Dissemination policy

Trial results will be e-mailed to all participants of the trial. Trial results will be disseminated to healthcare professionals via publication in a peer-reviewed scientific journal and by mass media, as well as conference papers to inform the public and stakeholders, and will be uploaded to the primary registry. We have no intention of granting public access to the full protocol, participant-level dataset, and statistical code.

Discussion

Multimodality pain management for anorectal surgery has been shown to improve pain control and decrease opioid requirements in several studies. Preoperative oral acetaminophen and gabapentin admission followed by intravenous ketamine in the early postoperative period resulted to significantly less pain level postoperatively and decreased narcotics intake [2]. Place RJ [20] showed a significant decrease of postoperative analgesics requirement in addition to reducing voiding problems by systemic admission of ketorolac with local anesthetics in patients undergoing anorectal surgery.

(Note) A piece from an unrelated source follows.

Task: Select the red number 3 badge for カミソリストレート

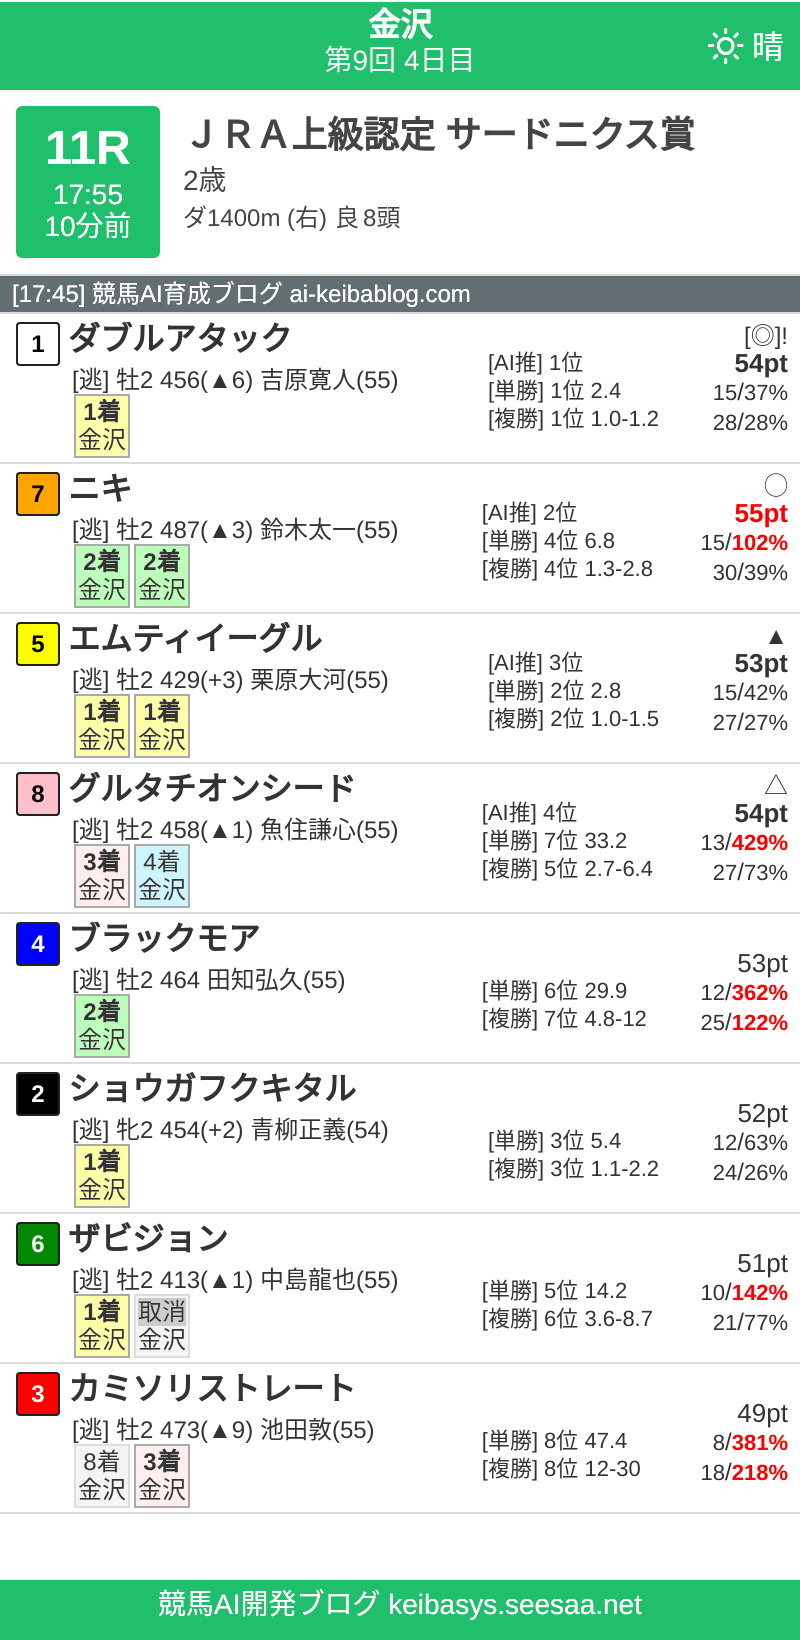Action: [x=37, y=1394]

Several studies showed that ketoprofen significantly reduced opioid consumption (by 33%) and improved postoperative analgesia after spinal and abdominal surgery [13,14,15,16]. Patients with acute pain who have undergone dental surgery get a meaningful pain relief, a faster onset of effect, the highest peak effect, and the longest duration of action using ketoprofen than other NSAIDs and analgesics [18, 21]. In all mentioned above studies, adverse effects related to ketoprofen were minor and infrequent.

We hope to prove the efficacy of multimodal analgesia including preemptive one for patients undergoing excisional hemorrhoidectomy that will help to hold postoperative pain levels no more than 3-4 points on VAS with minimal consumption of opioid analgesics.

Trial status

Registered at clinicaltrial.gov number ID NCT04361695, date of registration: April 24, 2020, version 1.0. Recruitment began in April 2020 and is expected to be completed by the end of December 2021.